Monday, December 7, 2015

Second Monday of Advent: Free Falling

Jesus knew their thoughts and said to them in reply, “What are you thinking in your hearts? Which is easier, to say, ‘Your sins are forgiven,’ or to say, ‘Rise and walk’? - Luke 5:17-26

Today, we celebrate the feast day of St. Ambrose of Milan. As one of the four great doctors in the history of the Catholic faith, he dedicated his time and rhetoric gifts for the spiritual growth of the people and became the catalyst for the conversion of St. Augustine. Before St. Ambrose was baptized, ordained, and consecrated bishop of Milan, the people of the city knew him as a municipal judge. He felt unworthy and unprepared for such an office and tried to dissuade them with his faults and shortcomings.

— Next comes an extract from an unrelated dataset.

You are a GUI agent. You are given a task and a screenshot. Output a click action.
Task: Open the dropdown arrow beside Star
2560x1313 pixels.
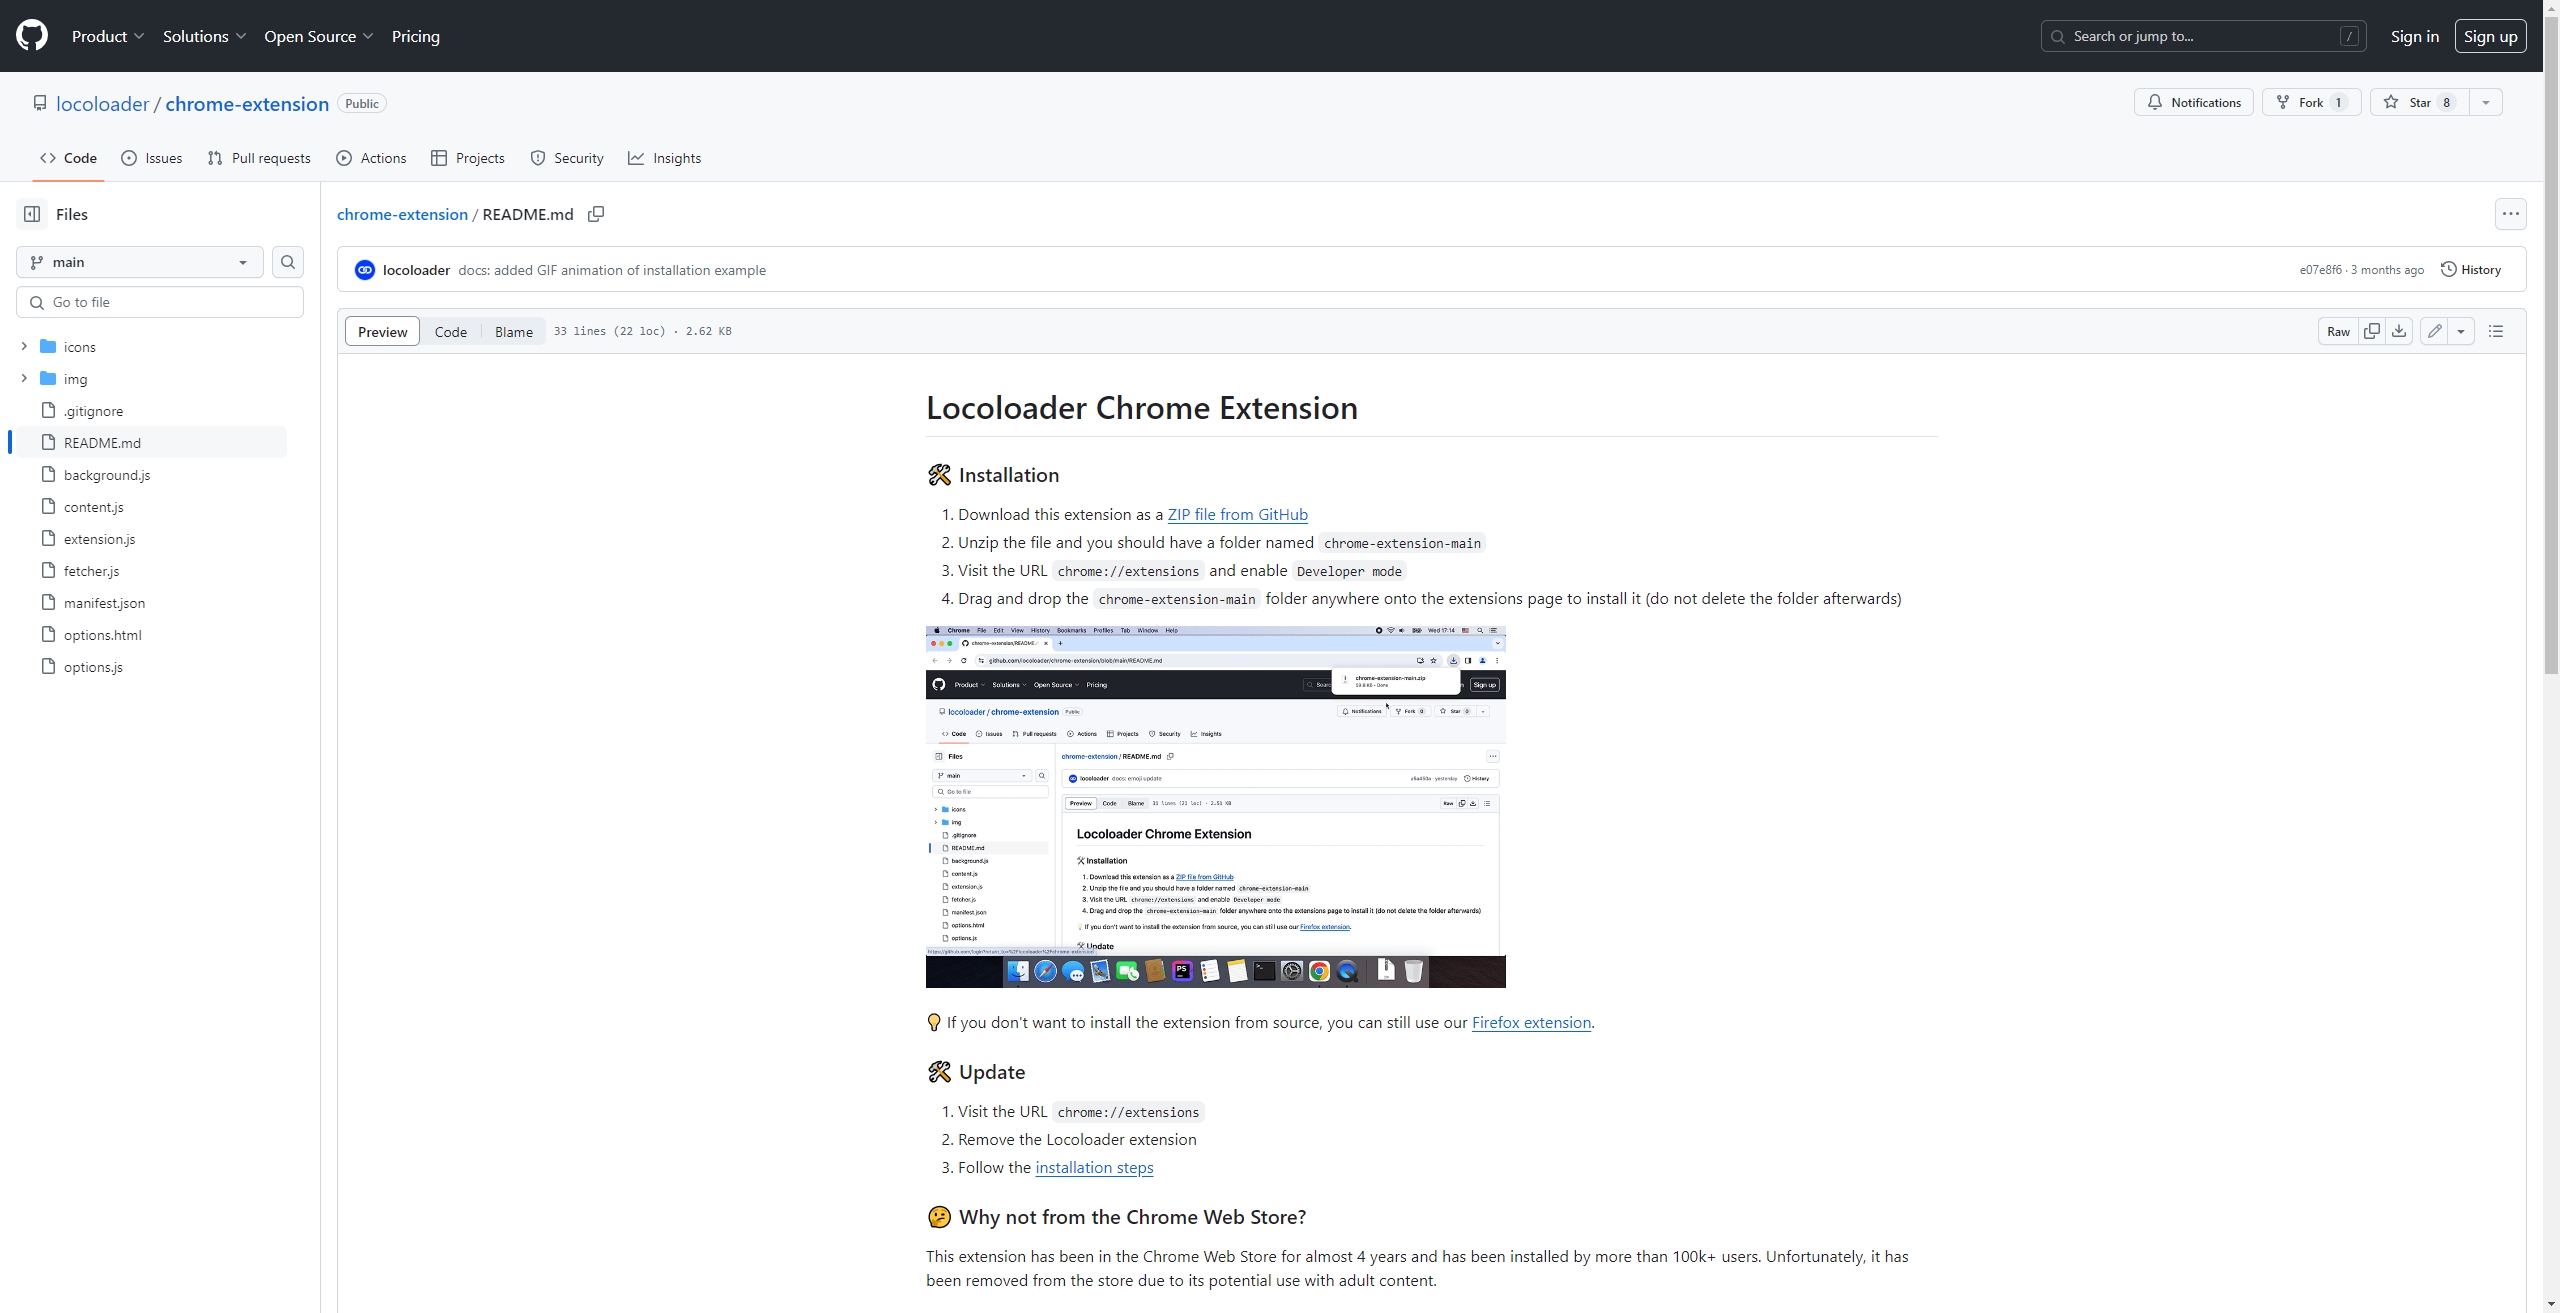(2486, 102)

Reflecting upon the events in the gospel reading today, I find myself relating to St. Ambrose and the paralyzed man with the need for healing and love to touch every area of my life - my innermost thoughts, feelings, attitudes, and memories. My difficulty lies in forgiving myself. Feeling better to pick up the mat and walk would be the quick fix. To heal brokenness, treat my own guilt, mend relationships, and in the process becoming fully alive and whole, invites me to live in the light of God’s compassion, regardless of my abilities and limitations. 

Faith often challenges me not to be satisfied with what is easy and merely feeling better, but to take on the hard work of learning, seeking, and encountering the significant reconciliations necessary in my life. God wants to take my fears, shake me free from dichotomies, calm me down, and loosen the soil beneath my feet. He encourages me to look inside my heart, see what is good, expand the courage to forgive, and give myself a break.

I used to visualize a butterfly flying away whenever I would hear the word transformation, but life has schooled me. Transformation takes root in the dark cocoon, huddling, and pushing its way out. It calls each of us to do the messy work in seeking greater understanding of our longings and doubts, hang-ups and sorrows, actions and inaction, and redefining what success means to each of us to evolve into the person we are meant to become. I believe deeply that God does his best work in our lives during times of great heartbreak and loss and am convinced it is done by the hands of people who love us, dive in the wreckage with us, and show us who God is over and over again. I am coming to realization of what it had been all along: a yearning for a way out of my groundlessness and uncertainties, when actually what I had wanted to find was a way in.

Lord, give me the courage to free fall into You and trust what is empty will be filled, what is broken will be repaired, and what is lost can always be found.